# Problem definition

From description:

"The dataset is used for this competition is synthetic, but based on a real dataset and generated using a CTGAN. The original dataset deals with predicting the category on an eCommerce product given various attributes about the listing.
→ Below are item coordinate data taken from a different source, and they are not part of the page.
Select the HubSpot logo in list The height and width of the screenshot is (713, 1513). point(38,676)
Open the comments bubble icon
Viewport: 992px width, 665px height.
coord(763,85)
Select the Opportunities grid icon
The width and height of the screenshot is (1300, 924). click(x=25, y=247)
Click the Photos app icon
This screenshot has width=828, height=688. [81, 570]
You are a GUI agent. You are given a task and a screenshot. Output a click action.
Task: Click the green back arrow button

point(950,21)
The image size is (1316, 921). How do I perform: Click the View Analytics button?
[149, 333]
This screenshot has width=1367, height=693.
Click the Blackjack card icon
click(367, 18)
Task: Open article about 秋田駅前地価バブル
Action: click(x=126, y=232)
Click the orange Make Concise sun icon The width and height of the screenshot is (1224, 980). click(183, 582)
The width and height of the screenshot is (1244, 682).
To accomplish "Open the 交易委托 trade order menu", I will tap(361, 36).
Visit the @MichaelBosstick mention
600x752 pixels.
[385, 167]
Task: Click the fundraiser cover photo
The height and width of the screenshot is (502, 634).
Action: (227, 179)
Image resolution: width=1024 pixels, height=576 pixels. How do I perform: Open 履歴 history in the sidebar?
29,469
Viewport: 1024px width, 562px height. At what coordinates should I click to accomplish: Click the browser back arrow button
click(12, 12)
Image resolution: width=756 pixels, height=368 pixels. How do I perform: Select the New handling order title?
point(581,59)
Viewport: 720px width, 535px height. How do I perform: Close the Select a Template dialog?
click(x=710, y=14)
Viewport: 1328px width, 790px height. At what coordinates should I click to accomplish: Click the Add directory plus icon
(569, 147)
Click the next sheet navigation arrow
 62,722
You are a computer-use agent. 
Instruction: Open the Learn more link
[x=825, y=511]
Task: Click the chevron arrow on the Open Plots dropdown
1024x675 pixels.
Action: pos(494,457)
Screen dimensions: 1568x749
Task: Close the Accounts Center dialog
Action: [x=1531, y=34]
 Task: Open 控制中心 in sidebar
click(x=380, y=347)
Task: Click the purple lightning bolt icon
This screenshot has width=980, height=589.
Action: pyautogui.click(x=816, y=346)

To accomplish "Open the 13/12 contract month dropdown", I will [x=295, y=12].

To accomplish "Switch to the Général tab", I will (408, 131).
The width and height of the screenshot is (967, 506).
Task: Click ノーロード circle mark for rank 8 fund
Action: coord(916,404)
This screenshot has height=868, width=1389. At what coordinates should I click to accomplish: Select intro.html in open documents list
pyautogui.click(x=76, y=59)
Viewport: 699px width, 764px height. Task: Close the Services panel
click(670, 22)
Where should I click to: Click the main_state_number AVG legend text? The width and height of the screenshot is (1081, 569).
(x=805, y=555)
Although the features are anonymized, they have properties relating to real-world features."


See notebooks using R:

1. [Finding the best pre-processing configuration and predictive models based on the original data](https://www.kaggle.com/gomes555/tps-may2021-r-eda-tidymodels-workflowsets/)
2. [Create DAE dataset and fit models in DAE data](https://www.kaggle.com/gomes555/tps-may2021-r-dae-keras) 
4. [Stacking all](https://www.kaggle.com/gomes555/tps-may2021-r-tidymodels-stacks/)

Notebooks using Python:

1. **LightGbm sequencial tuning with Optuna Step-wise by LightGBM Tuner**
2. [LightGbm tuning with Optuna TPE (Tree-structured Parzen Estimator)](https://www.kaggle.com/gomes555/tps-may2021-optuna-lightgbm-tpe/)
3. [LightGbm tuning one vs rest with Optuna Step-wise by LightGBM Tuner](https://www.kaggle.com/gomes555/tps-may2021-optuna-tuner-one-x-rest/)
4. [LightGbm tuning pseudo label with Optuna Tuner](https://www.kaggle.com/gomes555/tps-may2021-lightgbm-pseudolabel/)
5. [Stacking All](https://www.kaggle.com/gomes555/tps-may2021-stacking)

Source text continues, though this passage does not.